## BEGIN

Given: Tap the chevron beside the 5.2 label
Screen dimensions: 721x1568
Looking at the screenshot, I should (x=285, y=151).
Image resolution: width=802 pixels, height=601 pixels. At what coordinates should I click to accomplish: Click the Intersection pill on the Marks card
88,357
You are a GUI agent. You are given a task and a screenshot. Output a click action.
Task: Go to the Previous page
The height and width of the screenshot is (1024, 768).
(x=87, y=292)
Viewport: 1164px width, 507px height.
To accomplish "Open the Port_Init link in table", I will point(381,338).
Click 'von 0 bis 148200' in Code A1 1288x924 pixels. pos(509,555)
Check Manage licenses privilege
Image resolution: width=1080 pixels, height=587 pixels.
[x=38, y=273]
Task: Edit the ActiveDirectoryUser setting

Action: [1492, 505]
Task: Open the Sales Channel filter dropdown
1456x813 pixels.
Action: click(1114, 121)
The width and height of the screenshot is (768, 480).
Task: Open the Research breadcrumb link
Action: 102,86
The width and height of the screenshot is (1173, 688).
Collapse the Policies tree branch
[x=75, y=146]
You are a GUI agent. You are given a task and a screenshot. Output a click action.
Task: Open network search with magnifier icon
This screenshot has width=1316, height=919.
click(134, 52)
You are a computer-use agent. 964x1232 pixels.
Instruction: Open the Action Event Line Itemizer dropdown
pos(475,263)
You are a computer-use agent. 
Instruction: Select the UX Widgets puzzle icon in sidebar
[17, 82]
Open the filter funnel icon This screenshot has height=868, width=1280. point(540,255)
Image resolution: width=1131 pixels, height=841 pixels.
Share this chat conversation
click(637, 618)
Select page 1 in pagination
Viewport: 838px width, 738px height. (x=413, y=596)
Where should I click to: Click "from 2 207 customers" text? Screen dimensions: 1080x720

## END

Problem details: Return all of the rows above unchanged, line for line.

Answer to the exercise:
Given: Tap the chevron beside the 5.2 label
Screen dimensions: 721x1568
Looking at the screenshot, I should (x=285, y=151).
Image resolution: width=802 pixels, height=601 pixels. At what coordinates should I click to accomplish: Click the Intersection pill on the Marks card
88,357
You are a GUI agent. You are given a task and a screenshot. Output a click action.
Task: Go to the Previous page
The height and width of the screenshot is (1024, 768).
(x=87, y=292)
Viewport: 1164px width, 507px height.
To accomplish "Open the Port_Init link in table", I will point(381,338).
Click 'von 0 bis 148200' in Code A1 1288x924 pixels. pos(509,555)
Check Manage licenses privilege
Image resolution: width=1080 pixels, height=587 pixels.
[x=38, y=273]
Task: Edit the ActiveDirectoryUser setting

Action: [1492, 505]
Task: Open the Sales Channel filter dropdown
1456x813 pixels.
Action: click(1114, 121)
The width and height of the screenshot is (768, 480).
Task: Open the Research breadcrumb link
Action: 102,86
The width and height of the screenshot is (1173, 688).
Collapse the Policies tree branch
[x=75, y=146]
You are a GUI agent. You are given a task and a screenshot. Output a click action.
Task: Open network search with magnifier icon
This screenshot has width=1316, height=919.
click(134, 52)
You are a computer-use agent. 964x1232 pixels.
Instruction: Open the Action Event Line Itemizer dropdown
pos(475,263)
You are a computer-use agent. 
Instruction: Select the UX Widgets puzzle icon in sidebar
[17, 82]
Open the filter funnel icon This screenshot has height=868, width=1280. point(540,255)
Image resolution: width=1131 pixels, height=841 pixels.
Share this chat conversation
click(637, 618)
Select page 1 in pagination
Viewport: 838px width, 738px height. (x=413, y=596)
Where should I click to: Click "from 2 207 customers" text? Screen dimensions: 1080x720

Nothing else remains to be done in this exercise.